Semiconduttori, ROHM presenta i primi dispositivi IPD per la protezione del sistema stand-alone

ROHM Semiconductor – società tedesca che sviluppa e produce una vasta gamma di soluzioni tra cui microcontrollori a bassissima potenza – ha annunciato il lancio sul mercato di BV2Hx045EFU-C, una famiglia di interruttori IPD (Intelligent Power Device) ad alta tensione (41 V) e a due canali di uscita ottimizzata per le unità di controllo automotive presenti nei sistemi della trasmissione, del motore e in altre sezioni del veicolo. Gli IPD sono dispositivi semiconduttori che proteggono i circuiti elettronici dai guasti (ad esempio a causa di sovracorrente in caso di anomalie). Diversamente dai fusibili convenzionali, essendo fusibili a semiconduttore gli IPD sono in grado di proteggere i circuiti senza degradarsi o guastarsi, il che consente di ottenere sistemi che non richiedono manutenzione.

I nuovi BV2Hx045EFU-C sono i primi IPD high-side del settore – comunica la società – in grado di fornire protezione stand-alone dalla sovracorrente grazie all’integrazione di un’originale funzione proprietaria che garantisce un funzionamento stabile dell’azionamento ed una maggiore affidabilità del sistema (per stand-alone si intendono soluzioni realizzate come dispositivi a sé stanti, autonomi dalla rete elettrica).

Inoltre, con i nuovi IPD di ROHM sarà possibile inviare un segnale di errore al microcontroller una volta rilevata un’anomalia (ovvero una sovracorrente) fornendo sicurezza funzionale all’intero sistema.

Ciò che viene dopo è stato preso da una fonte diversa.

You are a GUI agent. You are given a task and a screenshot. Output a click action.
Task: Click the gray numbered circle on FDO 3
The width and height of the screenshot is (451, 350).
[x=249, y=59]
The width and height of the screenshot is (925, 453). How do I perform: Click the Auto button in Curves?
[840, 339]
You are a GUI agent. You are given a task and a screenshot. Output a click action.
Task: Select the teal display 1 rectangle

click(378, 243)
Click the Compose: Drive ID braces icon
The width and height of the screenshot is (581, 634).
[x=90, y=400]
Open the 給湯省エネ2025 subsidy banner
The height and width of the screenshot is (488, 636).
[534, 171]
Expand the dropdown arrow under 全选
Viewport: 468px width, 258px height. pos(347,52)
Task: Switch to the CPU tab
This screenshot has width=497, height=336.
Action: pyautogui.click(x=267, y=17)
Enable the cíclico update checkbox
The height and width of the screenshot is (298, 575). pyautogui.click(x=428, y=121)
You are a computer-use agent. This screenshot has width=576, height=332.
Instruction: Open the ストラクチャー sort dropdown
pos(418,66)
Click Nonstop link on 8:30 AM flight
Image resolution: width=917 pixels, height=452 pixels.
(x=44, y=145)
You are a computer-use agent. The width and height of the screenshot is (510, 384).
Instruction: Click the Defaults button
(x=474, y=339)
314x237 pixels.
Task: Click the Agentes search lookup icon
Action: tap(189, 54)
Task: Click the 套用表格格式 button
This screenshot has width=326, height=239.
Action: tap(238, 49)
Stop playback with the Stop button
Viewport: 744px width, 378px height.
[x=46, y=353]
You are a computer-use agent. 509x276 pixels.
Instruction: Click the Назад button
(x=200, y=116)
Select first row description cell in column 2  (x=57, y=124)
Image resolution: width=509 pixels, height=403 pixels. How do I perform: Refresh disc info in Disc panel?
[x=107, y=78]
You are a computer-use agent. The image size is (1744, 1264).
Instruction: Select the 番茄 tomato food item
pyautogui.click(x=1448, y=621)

Solitamente per proteggere i sistemi dalla sovracorrente in caso di malfunzionamenti delle unità di controllo si utilizzano i fusibili; ma possono emergere problemi di manutenzione e di degrado dovuta all’invecchiamento in seguito alla fusione del fusibile, per cui si impone la necessità di ricorrere maggiormente agli IPD.